# Advice please- KH/ GH/ TDS



## Sacha (12 Jan 2014)

This is linked to a question I asked earlier in a different thread.

I use RO water in my tank, and I currently remineralise using JBL Aquadur. 

I have done tests, and found that adding enough Aquadur to raise the TDS to 100, brings the KH up to 0.75.

Based on this, if I want a KH of 3.75, that means a TDS of 500!

The water I made up which was of 100 TDS and 0.75, I tested the GH of that water too. The GH was reading 5! I think my test kit must be wrong, because JBL state that an increase in 1 KH using Aquadur equates to an increase in 1.6 GH. Clearly my GH test must be incorrect, so let's forget about GH for the moment.

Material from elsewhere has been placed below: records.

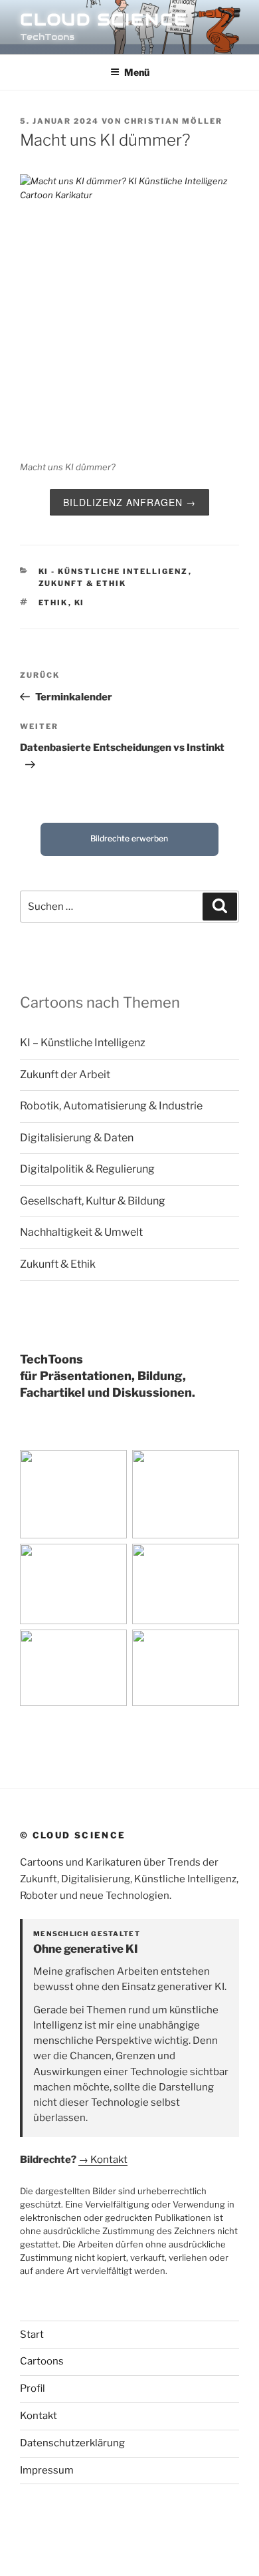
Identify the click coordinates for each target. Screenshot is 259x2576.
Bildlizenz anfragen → (129, 502)
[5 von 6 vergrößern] (109, 1646)
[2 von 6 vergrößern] (221, 1467)
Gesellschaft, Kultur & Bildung (92, 1201)
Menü (136, 72)
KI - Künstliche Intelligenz (114, 571)
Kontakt (38, 2416)
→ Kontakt (103, 2160)
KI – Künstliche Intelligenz (82, 1042)
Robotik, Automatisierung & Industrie (111, 1105)
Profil (32, 2388)
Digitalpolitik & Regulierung (87, 1169)
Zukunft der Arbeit (65, 1074)
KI (79, 602)
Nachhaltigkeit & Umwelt (81, 1232)
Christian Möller (173, 121)
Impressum (47, 2470)
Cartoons (42, 2361)
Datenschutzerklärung (72, 2443)
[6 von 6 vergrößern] (221, 1646)
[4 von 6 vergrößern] (221, 1561)
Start (32, 2335)
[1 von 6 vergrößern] (109, 1467)
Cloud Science (104, 19)
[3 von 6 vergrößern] (109, 1561)
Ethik (53, 602)
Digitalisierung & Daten (76, 1137)
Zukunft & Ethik (83, 583)
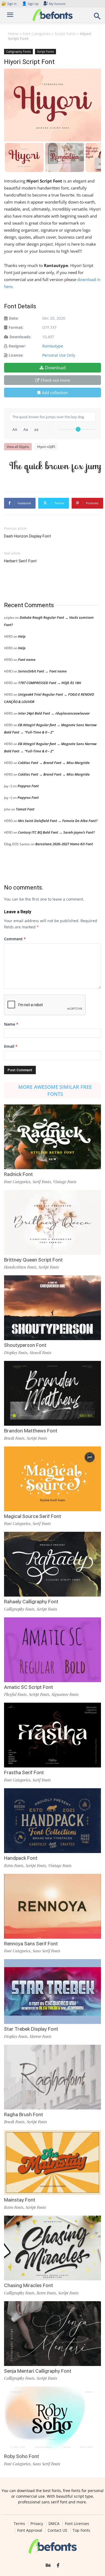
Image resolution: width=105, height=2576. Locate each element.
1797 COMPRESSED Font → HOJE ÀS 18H (49, 682)
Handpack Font (20, 1858)
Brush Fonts (14, 1438)
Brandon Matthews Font (30, 1431)
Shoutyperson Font (25, 1345)
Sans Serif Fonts (46, 1950)
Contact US (57, 2530)
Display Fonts (15, 1352)
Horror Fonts (40, 2036)
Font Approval (29, 2530)
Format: (16, 327)
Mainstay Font (19, 2200)
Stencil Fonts (40, 1352)
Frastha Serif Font (24, 1772)
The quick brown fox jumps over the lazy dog (55, 466)
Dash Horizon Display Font (27, 536)
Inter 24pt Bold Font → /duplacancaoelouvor (54, 713)
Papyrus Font (28, 785)
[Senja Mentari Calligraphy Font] (52, 2333)
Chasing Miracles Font (28, 2285)
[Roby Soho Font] (52, 2418)
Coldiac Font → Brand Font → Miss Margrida (54, 762)
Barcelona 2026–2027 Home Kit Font (64, 843)
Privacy (36, 2523)
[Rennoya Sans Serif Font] (52, 1906)
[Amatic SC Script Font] (52, 1649)
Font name (27, 659)
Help (22, 636)
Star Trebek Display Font (31, 2029)
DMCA (54, 2523)
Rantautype (52, 346)
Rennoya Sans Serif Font (31, 1943)
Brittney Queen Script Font (33, 1260)
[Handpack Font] (52, 1820)
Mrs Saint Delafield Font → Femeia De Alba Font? (57, 820)
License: (16, 355)
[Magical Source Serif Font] (52, 1478)
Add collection (55, 392)
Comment (15, 938)
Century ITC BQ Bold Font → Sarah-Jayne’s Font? (56, 832)
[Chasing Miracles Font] (52, 2248)
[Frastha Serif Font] (52, 1735)
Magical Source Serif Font (32, 1516)
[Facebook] (58, 2565)
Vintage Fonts (64, 1181)
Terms (19, 2523)
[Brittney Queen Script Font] (52, 1222)
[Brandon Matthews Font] (52, 1393)
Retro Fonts (13, 1865)
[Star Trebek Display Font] (52, 1991)
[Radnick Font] (52, 1136)
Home (13, 33)
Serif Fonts (42, 1181)
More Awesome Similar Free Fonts (55, 1090)
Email (11, 1046)
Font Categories (37, 33)
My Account (57, 4)
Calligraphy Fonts (18, 51)
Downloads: (20, 336)
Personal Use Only (58, 355)
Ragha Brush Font (23, 2114)
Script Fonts (65, 33)
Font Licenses (77, 2523)
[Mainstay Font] (52, 2162)
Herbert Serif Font (20, 561)
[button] (97, 17)
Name (11, 1024)
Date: (14, 318)
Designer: (17, 346)
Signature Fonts (65, 1694)
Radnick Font (18, 1174)
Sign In (9, 4)
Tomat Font (25, 809)
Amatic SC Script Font (28, 1687)
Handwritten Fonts (20, 1267)
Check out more (55, 380)
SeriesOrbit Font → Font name (42, 671)
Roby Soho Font (21, 2456)
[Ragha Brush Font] (52, 2077)
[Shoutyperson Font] (52, 1307)
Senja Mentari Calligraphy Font (37, 2371)
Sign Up (30, 4)
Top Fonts (81, 2530)
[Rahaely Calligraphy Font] (52, 1564)
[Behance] (48, 2565)
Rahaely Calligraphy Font (31, 1601)
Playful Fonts (15, 1694)
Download (55, 368)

I know for a fact my KH test is correct, and I am concerned because using Aquadur means that if I want a KH of 4, that means a TDS of over 500.

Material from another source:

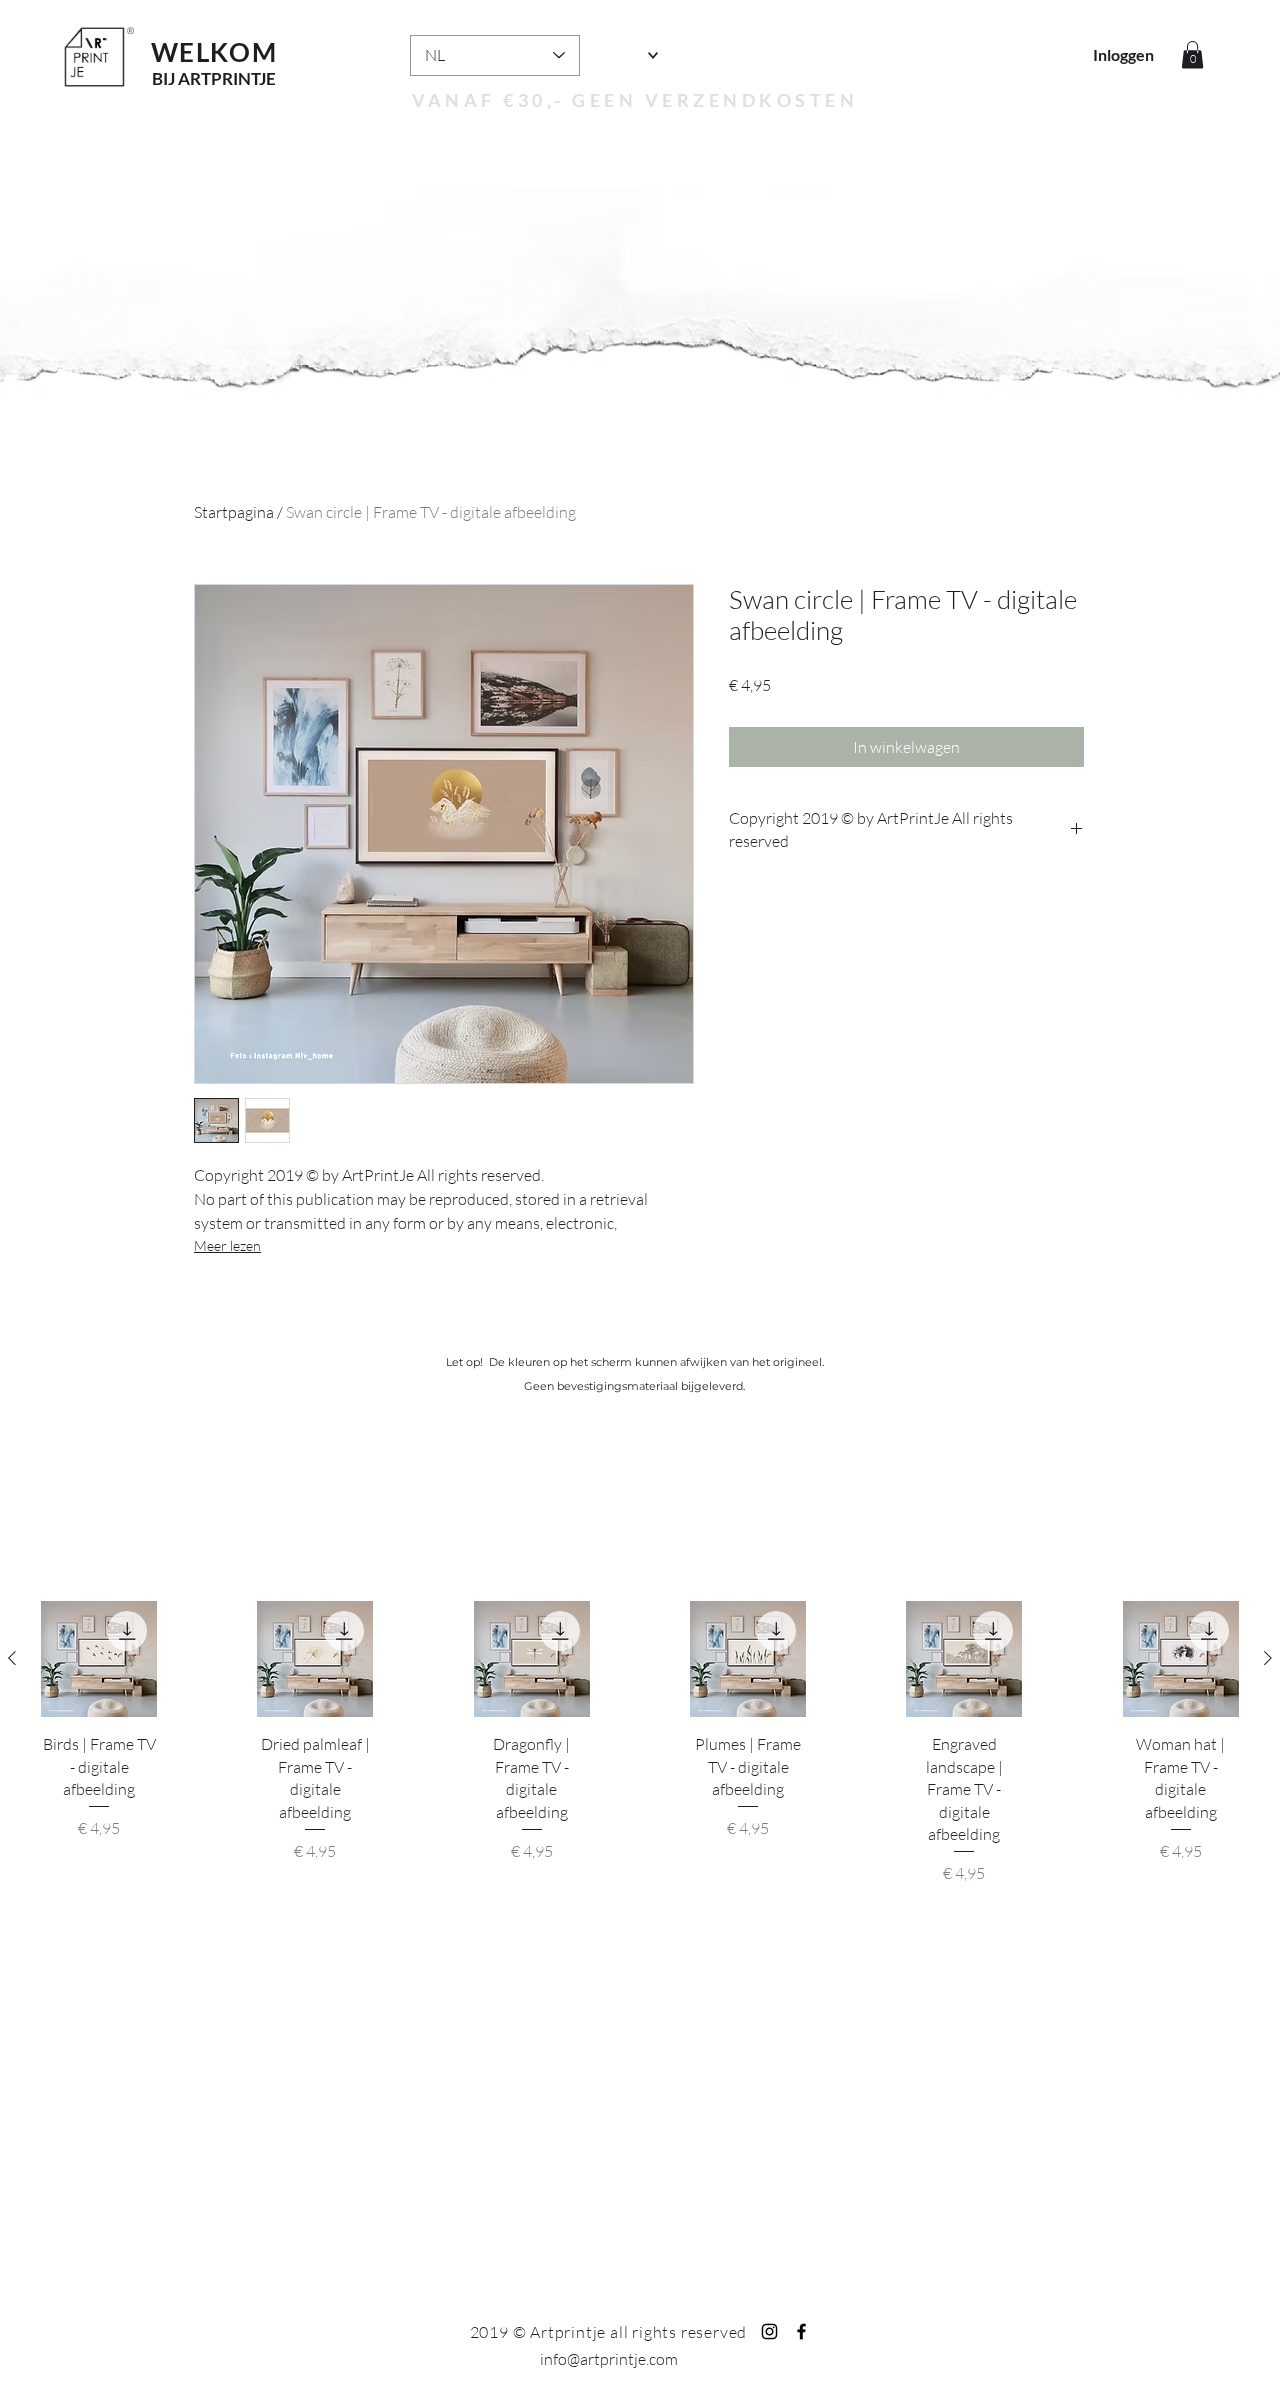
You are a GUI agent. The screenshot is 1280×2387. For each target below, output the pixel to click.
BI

So, shall I add Sodium Bicarbonate to my pot of JBL Aquadur? This will mean that I need to add less TDS to reach the same KH? 

I hope I have explained all this clearly. Any advice is much appreciated. Cheers


----------



## kirk (12 Jan 2014)

Hi again, Are you keeping crs?


----------



## Sacha (12 Jan 2014)

No, but I am keeping Nerite snails.


----------



## kirk (12 Jan 2014)

I'm going to a bit blunt but I think personally you are worrying / trying to much.  for example until I recently changed the set up to keep crs I didn't even own a tds pen or test kits.  My tds when first got the pen was 470 ish dosing ei similar to what your but with more water changes Upto 4 changes a week so that's 100 ltrs a week on a120 ltr tank.  our water even leaves the tap at 225-270 tds depending on the time of day. How are the snails looking health wise with how you are doing things?


----------



## Sacha (12 Jan 2014)

Ok. Thanks a lot for the reassurance- I do worry too much... 

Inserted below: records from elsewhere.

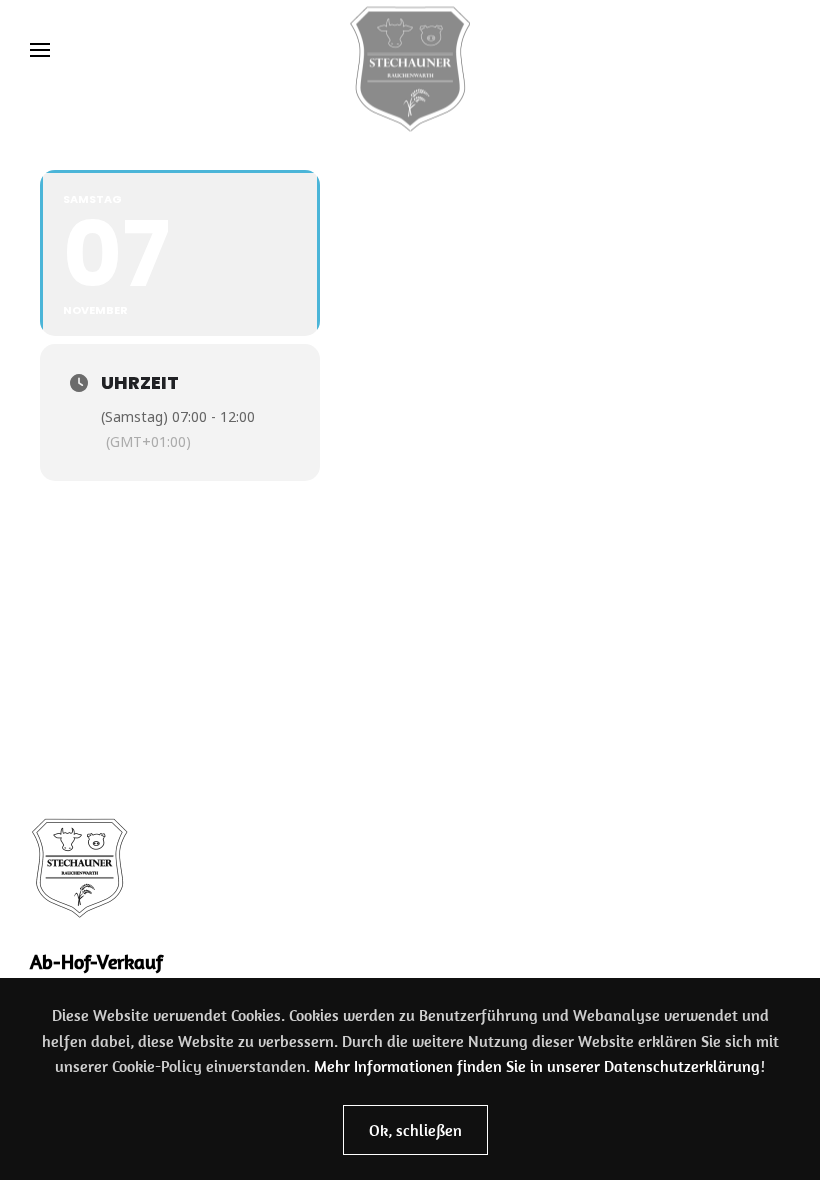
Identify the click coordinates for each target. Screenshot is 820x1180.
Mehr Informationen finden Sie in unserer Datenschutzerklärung (537, 1066)
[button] (40, 50)
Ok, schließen (415, 1130)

The snails seem to be doing ok. The only reason I am asking about TDS is because I am looking at successful beautiful Aquascapes and they all have pretty low TDS.


----------



## kirk (12 Jan 2014)

I'm worried sick with these crs being a novice crs wise but as you say it's all about the beauty and your pet's health.  can I interest you in my journal lol ?  it's a bit Janet and John but you'll see where ukaps as helped me.


----------



## Sacha (12 Jan 2014)

Yeah definitely- I'll take a look now.


----------



## ceg4048 (19 Jan 2014)

Sacha said:


> The snails seem to be doing ok. The only reason I am asking about TDS is because I am looking at successful beautiful Aquascapes and they all have pretty low TDS.


 
Here is a tank with GH 25 and TDS of about 850 usiemens. It's successful (but beauty is in the eyes of the beholder.)
So, I really think that the OP needs to forget about TDS and worry more about nutrition, flow/distribution and cleanliness.





Cheers,


----------



## Sacha (19 Jan 2014)

Wow. Thanks for that, my mind is more at ease now.


----------



## kirk (19 Jan 2014)

ceg4048 said:


> Here is a tank with GH 25 and TDS of about 850 usiemens. It's successful (but beauty is in the eyes of the beholder.)
> So, I really think that the OP needs to forget about TDS and worry more about nutrition, flow/distribution and cleanliness.
> 
> 
> ...


   who's tank is this?  What a Beautiful colour mix.


----------



## Matt Warner (19 Jan 2014)

What species of fish do you have in this tank Clive?


----------



## ceg4048 (19 Jan 2014)

Thanks mate.

This was one of my tanks wherein I performed an investigation into reports from The Matrix that high TDS was detrimental to fish/plant health, color and growth.

Cheers,


----------



## ceg4048 (19 Jan 2014)

Matty1983 said:


> What species of fish do you have in this tank Clive?


There were mostly tetras and some dwarf chiclids. If you look closely you can just make out Black Phantom on lower right, otto on the glass far right and some other (Serpae?) on the lower center-left.

Cheers,


----------



## Matt Warner (19 Jan 2014)

In your opinion clive, would you say that a high tds level is detrimental to the health of shrimp? As the most important factor these days when keeping shrimp seems to be TDS.


----------



## ceg4048 (19 Jan 2014)

Well, again, it could be, but the problem is that everyone automatically assumes this to be true without any evidence, yet there are plenty f examples of people raising shrimp in high TDS water. No one approaches this rationally, just a bunch of arbitrary rules. The same people assume that the Copper in trace mix is deadly to shrimp. Ludicrous.

If you can afford it, then definitely start out with low TDS water, but also definitely explore the limits by controlled addition of TDS.
TDS is a complicated measurement. Polluted water has a higher TDS due to dirt/waste. So what is it that is detrimental to the fish, the high TDS or the high pollution? TDS increases from a LOT of different things, so it's more important to understand the REASON the TDS is high, not just to assume that some arbitrary number is a line that can never be crossed.

Cheers,


----------



## Victor (7 Mar 2014)

ceg4048 said:


> Here is a tank with GH 25 and TDS of about 850 usiemens. It's successful (but beauty is in the eyes of the beholder.)
> So, I really think that the OP needs to forget about TDS and worry more about nutrition, flow/distribution and cleanliness.


 Hi, Ceg! How much light you use on this tank and how big is it?


----------



## ian_m (7 Mar 2014)

Round my way they raise shrimp, even sensitive types in 22' Clarke hardness water (very hard) coming it at 600-700us.


----------